Beat. Tired. Hopeless

My story feels like a long story but I’m going to try to keep some of this short. I build software for a very specific market - my job grew out of fairly entrepreneurial roots and we were bought out by a competitor a number of years ago. People really like our product and it is still going strong.

But I’m going nuts. I do 99% of the coding. All day, I get calls about bugs, asking for new features, configuration changes, printers off line, networks not working. We have technical people but not enough or they’ve been re-directed to other places. It means the programming I have to do is constantly interrupted with trivialities and I feel like the quality of what I produce is suffering horribly. So much so that I’ve considered telling the

There is another programmer but he does almost nothing. The last project I gave him was three years ago and he hasn’t delivered so much as a status report yet. Why is he still here? He was an original partner and also a good friend; badly injured awhile ago. I keep waiting for him to step up but I’ve got growing resentment over the lack of help. I’ve talked to him, doesn’t seem to help. He won’t be managed. My other course of action, which I’m dreading, is to go the owner and tell him I need help, which will dredge up some tough questions.

Why don’t I leave the job? The fringe benefits are awfully good. I can work anywhere I’ve got Internet; for the summer at a lakefront cabin in a boreal forest. And at 56, I’m not likely to find such a posh and reasonably well paying gig. Going back to a cube farm terrifies me.

But I’m tired. My todo list grows by impossible numbers on a daily basis. Sometimes I just want to put my head down and cry.

And today, I had a customer call me who demanded a feature in their software. I’d emailed yesterday saying I’d look into it. I explained it would take awhile. They then insisted that it is a feature that should have been there already. As if that would make it magically appear.
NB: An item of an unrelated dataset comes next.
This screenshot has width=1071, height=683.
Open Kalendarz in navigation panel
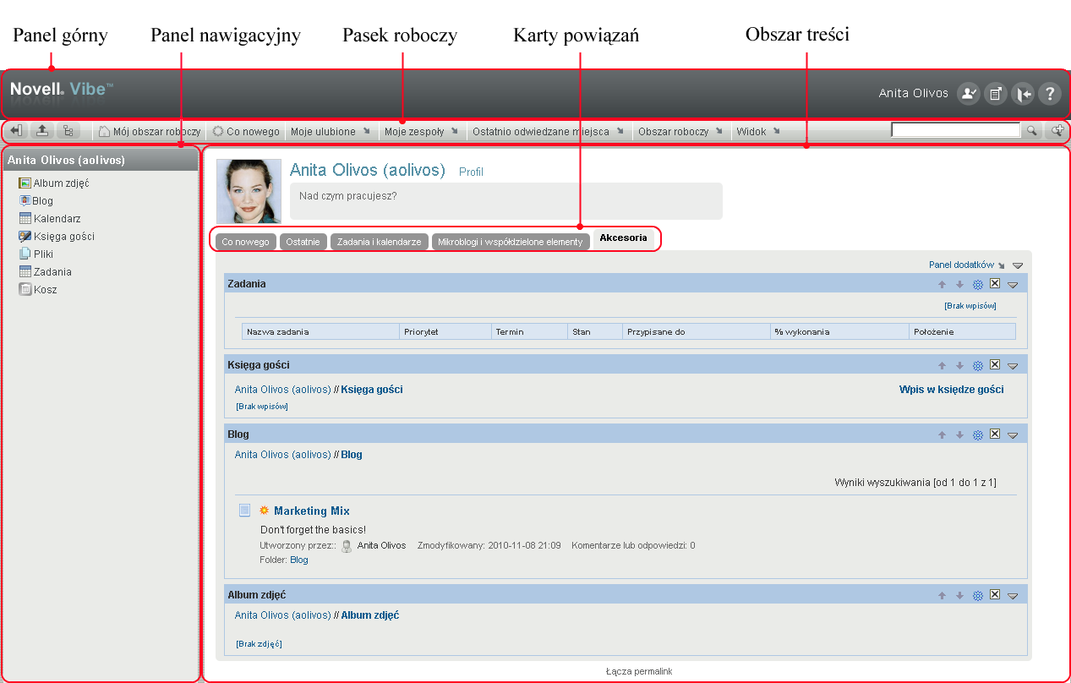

I explained further that the software has been designed over years with input from numerous people and that this is the first time it had come up. I would look at it but I couldn’t do it in a rush because that would potentially introduce bugs and, right now, I’m too busy with other support and development issues to take that kind of risk. Not only that, I’m two weeks away from vacation and I don’t want to throw an unstable version at them that might have a problem crop up while I’m away. They then told me that if I’m that busy it must be really crappy software.

My heart is racing just typing this.

I have ideas about what I need to do to get this under control but I’m going to leave this open ended.

Thanks so much for listening.

2 Likes

Hey WHL -

Is that customer someone who will bankrupt your business? If not, I mean, they can pound sand right? Obvious not something to tell them, but hey, I can’t tell every place I buy something how it has to be. It is how it is. They bought it baby.

As for the other developer, either you or the other owner(s) need to confront him. That’s unacceptable. It might test a friendship, but it’s not a great one if he’s been all but taking advantage of you.

If I were you I would schedule a long vacation. Give plenty of notice and tell people you’re going be offline. For part of it I might look for another job, but for the rest try to shut out completely. Don’t answer work anything. They’ll see how valuable you are. Worst case, you come back and tell the other owners that they aren’t carrying their weight or that more people need to be hired or something.

Hang in there though, I feel your pain in a different way. I think part of the thing I run up against is I probably have 15 years left of work and when things aren’t going well I always ask myself “Can I possible last for another 15 years??” But that’s an unproductive question to ask really. Try to set some shorter goals, it might help to give see some lights in the middle of the tunnel.

Good luck!

1 Like

Thanks for that. You make some very good points; I’ve though of most of these but you’ve helped provide some clarity where I was dancing around hard issues.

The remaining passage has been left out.